Start
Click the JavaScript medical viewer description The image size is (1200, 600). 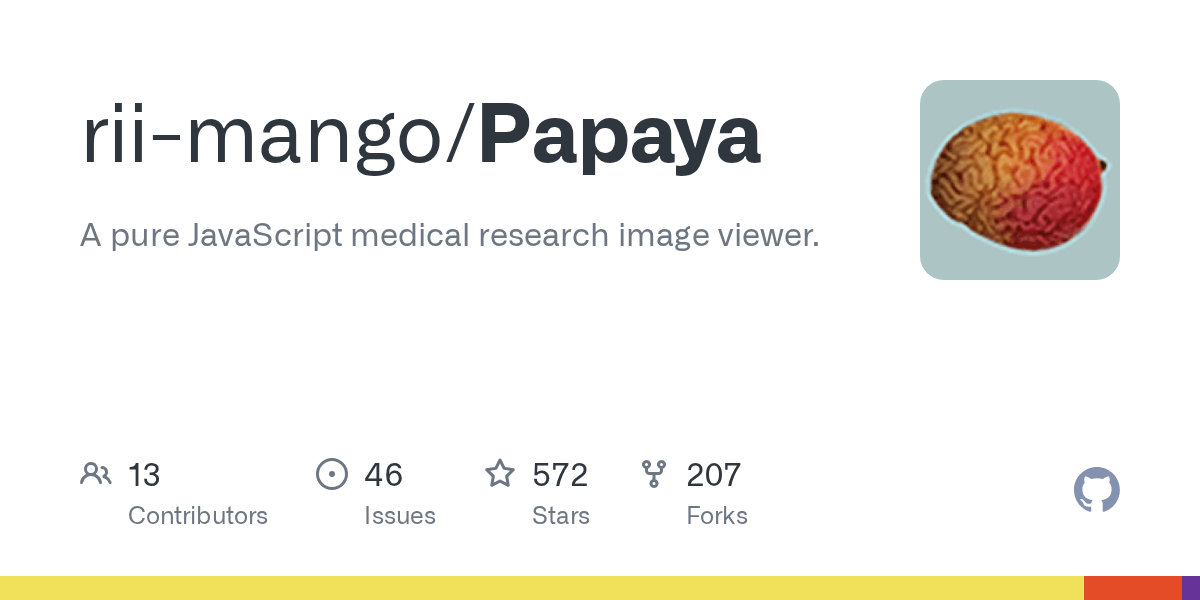[449, 236]
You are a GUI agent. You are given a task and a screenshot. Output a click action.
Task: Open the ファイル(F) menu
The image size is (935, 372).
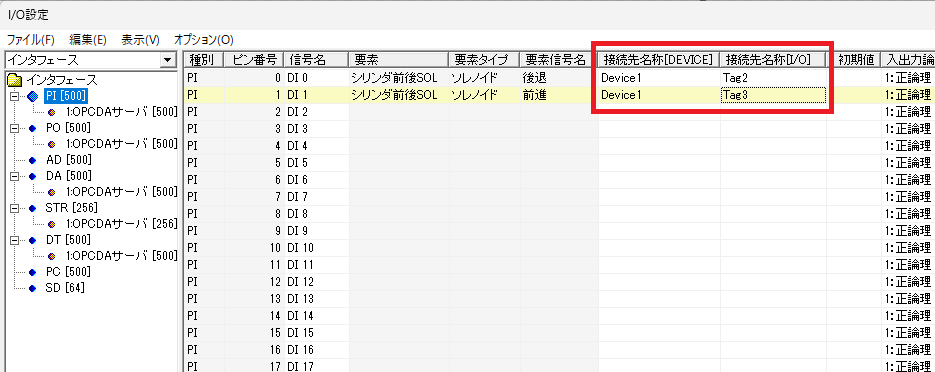(x=31, y=40)
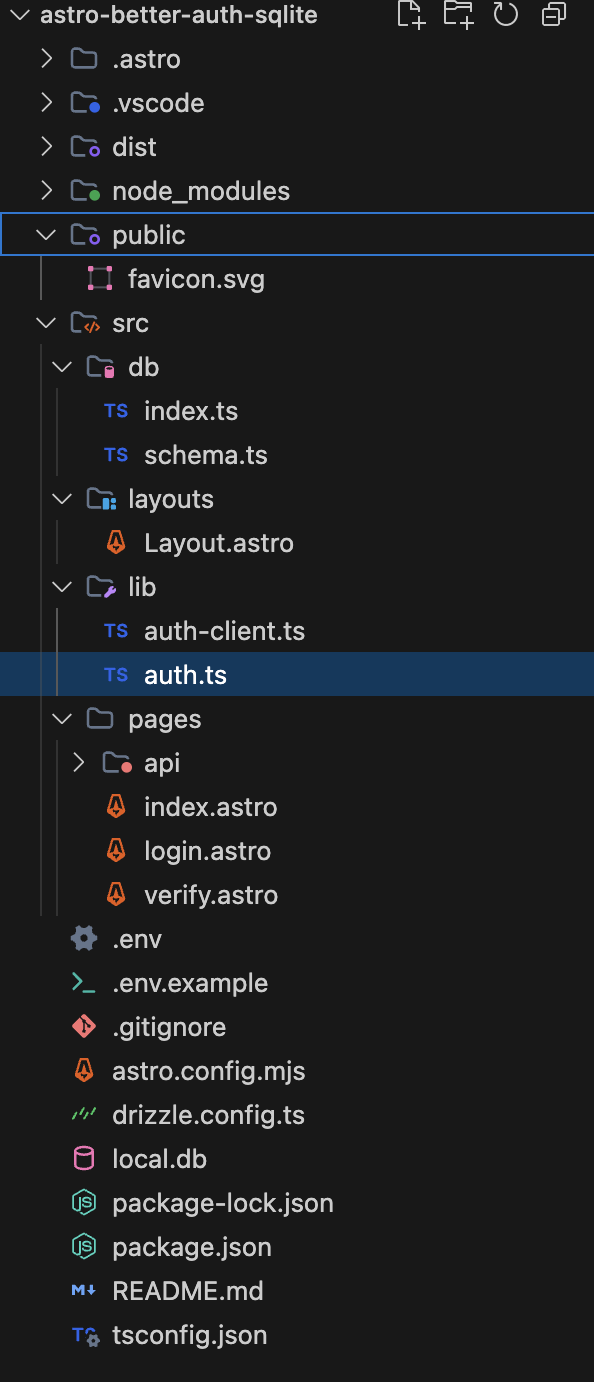Viewport: 594px width, 1382px height.
Task: Collapse the public folder
Action: click(46, 234)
End
* [Stated exercise]:
Take the lines of the material from the one containing "You are a GUI" through the end of the material, and change "screenshot" to "screen capture" while keeping everything else the same. Leave the pictures out of your answer.

* [Response for this exercise]:
You are a GUI agent. You are given a task and a screen capture. Output a click action.
Task: Open the ファイル(F) menu
The image size is (935, 372).
(x=31, y=40)
Viewport: 594px width, 1382px height.
Task: Collapse the public folder
Action: click(46, 234)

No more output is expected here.